Die beiden Kleinen haben sichtlich Spaß, sie tollen herum, klettern auf einen umgefallenen Baumstamm, balgen sich und kuscheln zwischendurch doch ganz gerne wieder in Mutters Fell. Andreas Knieriem, der Zoodirektor, sagt, für Giovanna seien zwei Kinder besser als eines, denn die könnten auch mal miteinander spielen und würden nicht immer an der Mutter hängen, eine Erfahrung, die menschliche Eltern durchaus bestätigen dürften.
Nicht so typisch menschlich ist, dass sich der Vater aus dem Staub gemacht hat: Yoghi wurde nach Stuttgart deportiert, weil dort erstens ein Eisbären-Mann fehlte und weil er in München wohl gelitten hätte – und eine Gefahr darstellte. „Yoghi ist wahnsinnig verliebt in Giovanna“, sagt Andreas Knieriem. Er hätte aber von ihr und den Babys getrennt werden müssen, weil Eisbären-Väter gelegentlich die unangenehme Angewohnheit haben, ihre Jungen aufzufressen. So vergnügt sich Yoghi jetzt in Stuttgart mit einer gewissen Corinna und hat, Liebe hin, Liebe her, Giovanna alleinerziehend zurückgelassen.
Was das bedeutet, hat die Bärin gleich am Montag erfahren, als sich die Gebärhöhle zum ersten Mal öffnete, noch unter Ausschluss der Öffentlichkeit: Giovanna kam heraus und entdeckte in dem kleinen Tümpel am Rande des Freigeländes einen! neuen! Ball! Sie stürzte sich darauf wie ein Fußballspieler nach ausgeheiltem Muskelfaserriss. Ihre Kinder, natürlich, folgten ihr – und standen plötzlich einigermaßen ratlos und erstaunt dem ihnen bis dahin unbekannten Konzept „Wasser“ gegenüber. Beziehungsweise drin, im Nassen. Da musste Giovanna erkennen, dass die Zeiten vorbei sind, in denen sie tun und lassen und spielen konnte, was und wann sie wollte. Eltern-Schock also auch bei Eisbären.

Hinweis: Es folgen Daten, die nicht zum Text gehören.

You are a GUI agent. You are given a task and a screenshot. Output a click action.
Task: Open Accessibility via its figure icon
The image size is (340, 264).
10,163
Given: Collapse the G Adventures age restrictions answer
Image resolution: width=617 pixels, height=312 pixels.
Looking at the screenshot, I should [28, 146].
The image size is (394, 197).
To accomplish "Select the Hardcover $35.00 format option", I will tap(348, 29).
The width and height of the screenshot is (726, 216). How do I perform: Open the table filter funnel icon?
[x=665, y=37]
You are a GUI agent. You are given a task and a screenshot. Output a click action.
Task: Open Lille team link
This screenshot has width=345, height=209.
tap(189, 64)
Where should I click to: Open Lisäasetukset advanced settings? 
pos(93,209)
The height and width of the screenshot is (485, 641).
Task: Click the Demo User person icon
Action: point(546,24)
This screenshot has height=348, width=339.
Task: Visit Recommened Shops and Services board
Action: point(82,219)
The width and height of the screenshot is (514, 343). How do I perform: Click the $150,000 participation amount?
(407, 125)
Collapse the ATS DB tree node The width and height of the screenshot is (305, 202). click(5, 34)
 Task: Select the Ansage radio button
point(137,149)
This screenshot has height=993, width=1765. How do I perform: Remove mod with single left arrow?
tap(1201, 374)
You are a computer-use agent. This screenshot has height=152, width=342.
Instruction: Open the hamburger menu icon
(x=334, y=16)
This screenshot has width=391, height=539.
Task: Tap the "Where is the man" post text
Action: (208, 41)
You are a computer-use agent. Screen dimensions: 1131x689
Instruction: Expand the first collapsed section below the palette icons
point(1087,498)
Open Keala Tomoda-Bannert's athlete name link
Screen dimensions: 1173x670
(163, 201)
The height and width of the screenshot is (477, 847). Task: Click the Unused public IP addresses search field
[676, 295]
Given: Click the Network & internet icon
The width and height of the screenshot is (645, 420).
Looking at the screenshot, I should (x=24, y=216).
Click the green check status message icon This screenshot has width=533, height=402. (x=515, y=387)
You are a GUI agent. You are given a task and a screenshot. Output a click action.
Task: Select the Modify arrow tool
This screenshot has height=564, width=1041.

Am Mittwochvormittag werden jetzt doch schon die Absperrungen abgebaut, obwohl Besucher eigentlich erst um 15 Uhr ans Gehege gelassen werden sollten: Die Radio-Leute brauchen O-Töne, und die sind von den Eisbären selbst eher schwer zu bekommen. So werden nun dutzendweise Kleinkinder, menschliche diesmal, Unterart „Dreckspatzen“, nach vorne getragen, die ihre Schmutzfinger ausstrecken und „Bärli“ ins Mikrofon stammeln.
Natürlich sind die beiden Bärlis über die Maßen süß und knuddelig, um nicht zu sagen knutelig. Darüber könnte man aber schnell vergessen, dass Eisbären keine Schmuse-, sondern Raubtiere sind, von der Natur so angelegt, dass sie später einmal noch süßere Robben-Babys erlegen und, zumindest im Fall des männlichen Jungen, ihren eigenen Nachwuchs auffressen. Das weiß auch Beatrix Köhler, die in Hellabrunn den schönen Beruf der Eisbären-Kuratorin ausübt. Alle Professionalität hindert sie aber nicht daran, „voller Freude, dass es geklappt hat“, auf Groß und Klein im Freigelände zu blicken. Auf ihrem Handy hat Köhler Links zu den Überwachungskameras in der Gebärhöhle gespeichert, so dass sie also tatsächlich Giovanna und ihre Kinder seit 14 Wochen am Herzen trägt.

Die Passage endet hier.